▸ **Passage**:
>>>

POMDP Paper Review

From: Julie Letchner (letchner_at_cs.washington.edu)
Date: Sun Nov 23 2003 - 18:59:19 PST

Next message: Raphael Hoffmann: ""Acting Optimally in Partially Observable Stochastic Domains""

Previous message: Patrick Haluptzok: "Paper Review #6 - by Patrick Haluptzok - CSE 573 Fall 2003"
Messages sorted by: [ date ] [ thread ] [ subject ] [ author ] [ attachment ]

         This paper presents a value-iteration "witness" algorithm over an
MDP of continuous belief states that encapsulate an underlying POMDP
defined over finite world states.
         One fundamental contribution of this paper is the use of belief
states as a mechanism for formulating POMDPs as fully observable (though
continuous) MDPs. This representation fully encapsulates the POMDP problem
in that an optimal solution to the belief state problem will be an optimal
solution to the underlying POMDP. This is important, since even the best
algorithms can produce solutions only as good as the problem formulation
they work upon.

<<<

▸ **Given information**:
>>>

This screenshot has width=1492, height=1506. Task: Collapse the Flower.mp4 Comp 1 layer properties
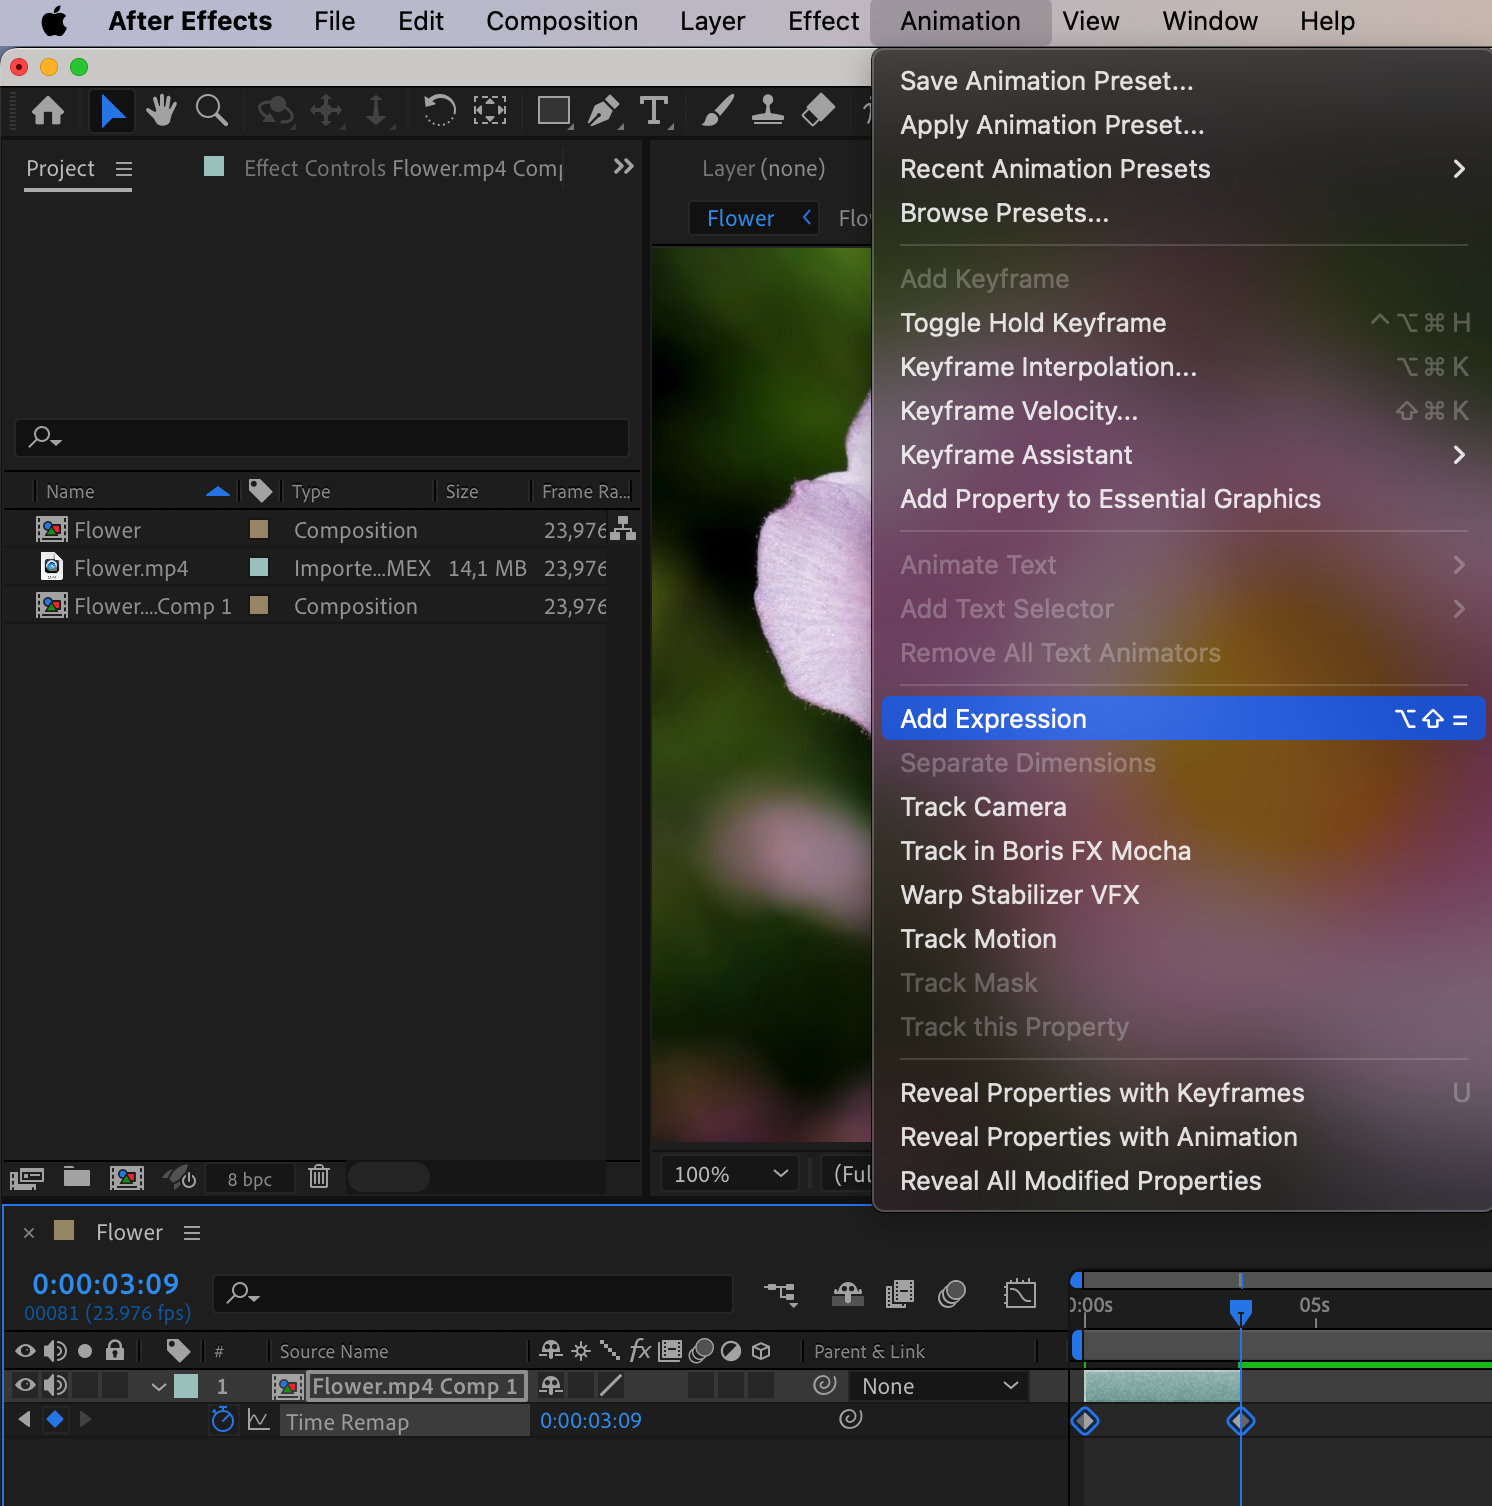tap(159, 1386)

<<<

Pick up the POMDP paper review after its final sentence and keep writing it. The listing is separate material and has no connection to the review.

         The major contribution that forms the focus of this paper is the
"witness" algorithm that copes with the continuous-spaced belief state by
iteratively refining a partitioning of this space into regions that share
the same optimal value and optimal choice of action. I like this algorithm
for its cleanliness and relative simplicity, but--no thanks to the
authors--I have little knowledge of other belief-state algorithms to use as
a basis for comparison.
On a related vein, evaluation of the witness algorithm is nonexistent
here. The authors state that its advantage is that it does not require
exponential time to run if the number of vectors required to partition the
belief space is not exponential--meaning that the running time is
proportional to the number of vectors required. It is not clear to me how
this property is not met by the existing POMDP algorithms mentioned (but
not named or explained) by the authors. Despite the fact that it's clear
the authors have a good idea, an explicit high-level comparison with other
algorithms or a concrete comparison of their respective running times on
various problems would go a long way in improving the credibility of their
paper.
         Another evaluation I would have liked to see is
time-to-convergence analysis for the witness algorithm and/or heuristics
for choosing the value of delta that determines termination. The
practicality of this algorithm will depend heavily on the convergence
characteristics. How frequently are these POMDP problems solvable with a
non-exponential number of vectors?
         Areas for future work are consideration of the questions above, as
well as concrete evaluation of the witness algorithm on non-trivial
problems and with respect to existing techniques.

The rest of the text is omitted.